**Supplied data:**
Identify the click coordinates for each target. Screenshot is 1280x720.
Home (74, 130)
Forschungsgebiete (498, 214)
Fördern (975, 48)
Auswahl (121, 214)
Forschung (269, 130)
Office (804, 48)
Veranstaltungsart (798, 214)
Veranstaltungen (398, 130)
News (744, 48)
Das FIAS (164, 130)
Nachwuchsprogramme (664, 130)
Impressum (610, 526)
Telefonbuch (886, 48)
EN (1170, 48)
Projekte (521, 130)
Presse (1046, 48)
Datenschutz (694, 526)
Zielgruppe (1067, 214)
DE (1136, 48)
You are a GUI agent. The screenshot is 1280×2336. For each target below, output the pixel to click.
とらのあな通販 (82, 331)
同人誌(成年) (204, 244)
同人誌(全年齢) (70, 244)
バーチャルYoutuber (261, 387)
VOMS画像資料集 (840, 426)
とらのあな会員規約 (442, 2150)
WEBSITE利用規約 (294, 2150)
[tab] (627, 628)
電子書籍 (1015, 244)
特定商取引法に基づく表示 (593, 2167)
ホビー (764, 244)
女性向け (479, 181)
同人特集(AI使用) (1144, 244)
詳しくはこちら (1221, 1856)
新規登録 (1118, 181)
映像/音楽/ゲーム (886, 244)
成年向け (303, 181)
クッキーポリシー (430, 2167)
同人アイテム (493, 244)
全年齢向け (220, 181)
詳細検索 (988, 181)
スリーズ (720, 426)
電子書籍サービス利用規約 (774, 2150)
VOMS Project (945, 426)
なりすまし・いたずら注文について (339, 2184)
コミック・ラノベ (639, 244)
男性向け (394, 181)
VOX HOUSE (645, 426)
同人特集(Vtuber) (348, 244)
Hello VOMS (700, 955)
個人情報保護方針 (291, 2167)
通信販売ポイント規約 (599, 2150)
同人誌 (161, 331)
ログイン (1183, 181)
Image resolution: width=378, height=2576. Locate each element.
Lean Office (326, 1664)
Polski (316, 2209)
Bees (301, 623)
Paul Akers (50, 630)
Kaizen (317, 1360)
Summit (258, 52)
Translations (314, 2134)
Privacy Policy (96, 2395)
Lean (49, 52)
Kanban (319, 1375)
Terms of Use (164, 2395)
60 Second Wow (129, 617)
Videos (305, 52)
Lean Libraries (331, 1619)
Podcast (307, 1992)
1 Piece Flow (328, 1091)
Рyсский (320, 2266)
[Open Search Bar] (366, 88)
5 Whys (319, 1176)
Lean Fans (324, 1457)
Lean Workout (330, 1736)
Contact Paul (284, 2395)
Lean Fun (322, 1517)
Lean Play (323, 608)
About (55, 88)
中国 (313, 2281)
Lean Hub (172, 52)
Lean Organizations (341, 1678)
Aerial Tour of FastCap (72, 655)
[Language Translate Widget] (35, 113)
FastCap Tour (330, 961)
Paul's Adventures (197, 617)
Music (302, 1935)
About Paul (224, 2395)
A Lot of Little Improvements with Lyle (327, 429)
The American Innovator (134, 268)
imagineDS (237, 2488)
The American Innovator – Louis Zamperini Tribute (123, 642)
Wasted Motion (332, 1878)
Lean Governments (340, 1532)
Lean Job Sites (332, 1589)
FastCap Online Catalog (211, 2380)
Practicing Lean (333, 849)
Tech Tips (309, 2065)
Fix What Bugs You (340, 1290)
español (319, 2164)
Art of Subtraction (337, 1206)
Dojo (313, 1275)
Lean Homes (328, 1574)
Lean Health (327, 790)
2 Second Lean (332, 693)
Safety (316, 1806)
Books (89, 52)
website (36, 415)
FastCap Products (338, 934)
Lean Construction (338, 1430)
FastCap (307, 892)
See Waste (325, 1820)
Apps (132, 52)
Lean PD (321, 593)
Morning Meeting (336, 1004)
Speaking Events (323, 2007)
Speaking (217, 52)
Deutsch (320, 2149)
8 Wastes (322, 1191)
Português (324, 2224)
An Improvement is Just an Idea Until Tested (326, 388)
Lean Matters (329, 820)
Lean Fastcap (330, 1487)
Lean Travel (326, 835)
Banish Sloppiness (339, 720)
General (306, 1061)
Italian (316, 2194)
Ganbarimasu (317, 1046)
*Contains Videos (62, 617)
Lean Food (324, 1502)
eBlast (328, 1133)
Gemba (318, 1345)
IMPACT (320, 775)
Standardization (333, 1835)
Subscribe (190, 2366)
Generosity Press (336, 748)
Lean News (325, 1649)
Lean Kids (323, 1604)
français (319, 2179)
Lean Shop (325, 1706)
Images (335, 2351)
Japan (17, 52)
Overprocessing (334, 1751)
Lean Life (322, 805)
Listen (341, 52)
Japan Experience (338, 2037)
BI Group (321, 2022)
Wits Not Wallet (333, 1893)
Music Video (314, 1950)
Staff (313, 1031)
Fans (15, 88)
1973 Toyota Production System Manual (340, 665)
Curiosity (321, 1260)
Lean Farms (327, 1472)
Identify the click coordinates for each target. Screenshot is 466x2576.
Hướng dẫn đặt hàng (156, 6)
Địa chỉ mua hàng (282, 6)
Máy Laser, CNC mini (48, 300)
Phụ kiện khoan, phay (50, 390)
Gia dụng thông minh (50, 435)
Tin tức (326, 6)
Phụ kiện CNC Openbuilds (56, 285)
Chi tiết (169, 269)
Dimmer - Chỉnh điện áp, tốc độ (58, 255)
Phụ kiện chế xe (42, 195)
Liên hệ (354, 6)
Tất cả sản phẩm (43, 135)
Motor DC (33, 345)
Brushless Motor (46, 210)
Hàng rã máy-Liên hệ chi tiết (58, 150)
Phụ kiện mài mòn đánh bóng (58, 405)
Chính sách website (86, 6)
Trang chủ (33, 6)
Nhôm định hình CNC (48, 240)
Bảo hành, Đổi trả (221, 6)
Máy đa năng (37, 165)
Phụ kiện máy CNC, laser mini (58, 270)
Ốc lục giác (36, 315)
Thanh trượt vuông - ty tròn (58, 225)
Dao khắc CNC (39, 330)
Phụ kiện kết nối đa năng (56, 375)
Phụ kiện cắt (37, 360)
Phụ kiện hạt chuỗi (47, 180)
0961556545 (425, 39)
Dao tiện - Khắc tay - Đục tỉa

**Exercise details:**
Reproduce the full material above line by line, without any change.

**Result for this task:**
Identify the click coordinates for each target. Screenshot is 1280x720.
Home (74, 130)
Forschungsgebiete (498, 214)
Fördern (975, 48)
Auswahl (121, 214)
Forschung (269, 130)
Office (804, 48)
Veranstaltungsart (798, 214)
Veranstaltungen (398, 130)
News (744, 48)
Das FIAS (164, 130)
Nachwuchsprogramme (664, 130)
Impressum (610, 526)
Telefonbuch (886, 48)
EN (1170, 48)
Projekte (521, 130)
Presse (1046, 48)
Datenschutz (694, 526)
Zielgruppe (1067, 214)
DE (1136, 48)
You are a GUI agent. The screenshot is 1280×2336. For each target below, output the pixel to click.
とらのあな通販 (82, 331)
同人誌(成年) (204, 244)
同人誌(全年齢) (70, 244)
バーチャルYoutuber (261, 387)
VOMS画像資料集 (840, 426)
とらのあな会員規約 (442, 2150)
WEBSITE利用規約 (294, 2150)
[tab] (627, 628)
電子書籍 (1015, 244)
特定商取引法に基づく表示 (593, 2167)
ホビー (764, 244)
女性向け (479, 181)
同人特集(AI使用) (1144, 244)
詳しくはこちら (1221, 1856)
新規登録 (1118, 181)
映像/音楽/ゲーム (886, 244)
成年向け (303, 181)
クッキーポリシー (430, 2167)
同人アイテム (493, 244)
全年齢向け (220, 181)
詳細検索 (988, 181)
スリーズ (720, 426)
電子書籍サービス利用規約 (774, 2150)
VOMS Project (945, 426)
なりすまし・いたずら注文について (339, 2184)
コミック・ラノベ (639, 244)
男性向け (394, 181)
VOX HOUSE (645, 426)
同人特集(Vtuber) (348, 244)
Hello VOMS (700, 955)
個人情報保護方針 (291, 2167)
通信販売ポイント規約 (599, 2150)
同人誌 (161, 331)
ログイン (1183, 181)
Image resolution: width=378, height=2576. Locate each element.
Lean Office (326, 1664)
Polski (316, 2209)
Bees (301, 623)
Paul Akers (50, 630)
Kaizen (317, 1360)
Summit (258, 52)
Translations (314, 2134)
Privacy Policy (96, 2395)
Lean (49, 52)
Kanban (319, 1375)
Terms of Use (164, 2395)
60 Second Wow (129, 617)
Videos (305, 52)
Lean Libraries (331, 1619)
Podcast (307, 1992)
1 Piece Flow (328, 1091)
Рyсский (320, 2266)
[Open Search Bar] (366, 88)
5 Whys (319, 1176)
Lean Fans (324, 1457)
Lean Workout (330, 1736)
Contact Paul (284, 2395)
Lean Fun (322, 1517)
Lean Play (323, 608)
About (55, 88)
中国 (313, 2281)
Lean Hub (172, 52)
Lean Organizations (341, 1678)
Aerial Tour of FastCap (72, 655)
[Language Translate Widget] (35, 113)
FastCap Tour (330, 961)
Paul's Adventures (197, 617)
Music (302, 1935)
About Paul (224, 2395)
A Lot of Little Improvements with Lyle (327, 429)
The American Innovator (134, 268)
imagineDS (237, 2488)
The American Innovator – Louis Zamperini Tribute (123, 642)
Wasted Motion (332, 1878)
Lean Governments (340, 1532)
Lean Job Sites (332, 1589)
FastCap Online Catalog (211, 2380)
Practicing Lean (333, 849)
Tech Tips (309, 2065)
Fix What Bugs You (340, 1290)
español (319, 2164)
Art of Subtraction (337, 1206)
Dojo (313, 1275)
Lean Homes (328, 1574)
Lean Health (327, 790)
2 Second Lean (332, 693)
Safety (316, 1806)
Books (89, 52)
website (36, 415)
FastCap Products (338, 934)
Lean Construction (338, 1430)
FastCap (307, 892)
See Waste (325, 1820)
Apps (132, 52)
Lean PD (321, 593)
Morning Meeting (336, 1004)
Speaking Events (323, 2007)
Speaking (217, 52)
Deutsch (320, 2149)
8 Wastes (322, 1191)
Português (324, 2224)
An Improvement is Just an Idea Until Tested (326, 388)
Lean Matters (329, 820)
Lean Fastcap (330, 1487)
Lean Travel (326, 835)
Banish Sloppiness (339, 720)
General (306, 1061)
Italian (316, 2194)
Ganbarimasu (317, 1046)
*Contains Videos (62, 617)
Lean Food (324, 1502)
eBlast (328, 1133)
Gemba (318, 1345)
IMPACT (320, 775)
Standardization (333, 1835)
Subscribe (190, 2366)
Generosity Press (336, 748)
Lean News (325, 1649)
Lean Kids (323, 1604)
français (319, 2179)
Lean Shop (325, 1706)
Images (335, 2351)
Japan (17, 52)
Overprocessing (334, 1751)
Lean Life (322, 805)
Listen (341, 52)
Japan Experience (338, 2037)
BI Group (321, 2022)
Wits Not Wallet (333, 1893)
Music Video (314, 1950)
Staff (313, 1031)
Fans (15, 88)
1973 Toyota Production System Manual (340, 665)
Curiosity (321, 1260)
Lean Farms (327, 1472)
Identify the click coordinates for each target. Screenshot is 466x2576.
Hướng dẫn đặt hàng (156, 6)
Địa chỉ mua hàng (282, 6)
Máy Laser, CNC mini (48, 300)
Phụ kiện khoan, phay (50, 390)
Gia dụng thông minh (50, 435)
Tin tức (326, 6)
Phụ kiện CNC Openbuilds (56, 285)
Chi tiết (169, 269)
Dimmer - Chỉnh điện áp, tốc độ (58, 255)
Phụ kiện chế xe (42, 195)
Liên hệ (354, 6)
Tất cả sản phẩm (43, 135)
Motor DC (33, 345)
Brushless Motor (46, 210)
Hàng rã máy-Liên hệ chi tiết (58, 150)
Phụ kiện mài mòn đánh bóng (58, 405)
Chính sách website (86, 6)
Trang chủ (33, 6)
Nhôm định hình CNC (48, 240)
Bảo hành, Đổi trả (221, 6)
Máy đa năng (37, 165)
Phụ kiện máy CNC, laser mini (58, 270)
Ốc lục giác (36, 315)
Thanh trượt vuông - ty tròn (58, 225)
Dao khắc CNC (39, 330)
Phụ kiện kết nối đa năng (56, 375)
Phụ kiện cắt (37, 360)
Phụ kiện hạt chuỗi (47, 180)
0961556545 (425, 39)
Dao tiện - Khắc tay - Đục tỉa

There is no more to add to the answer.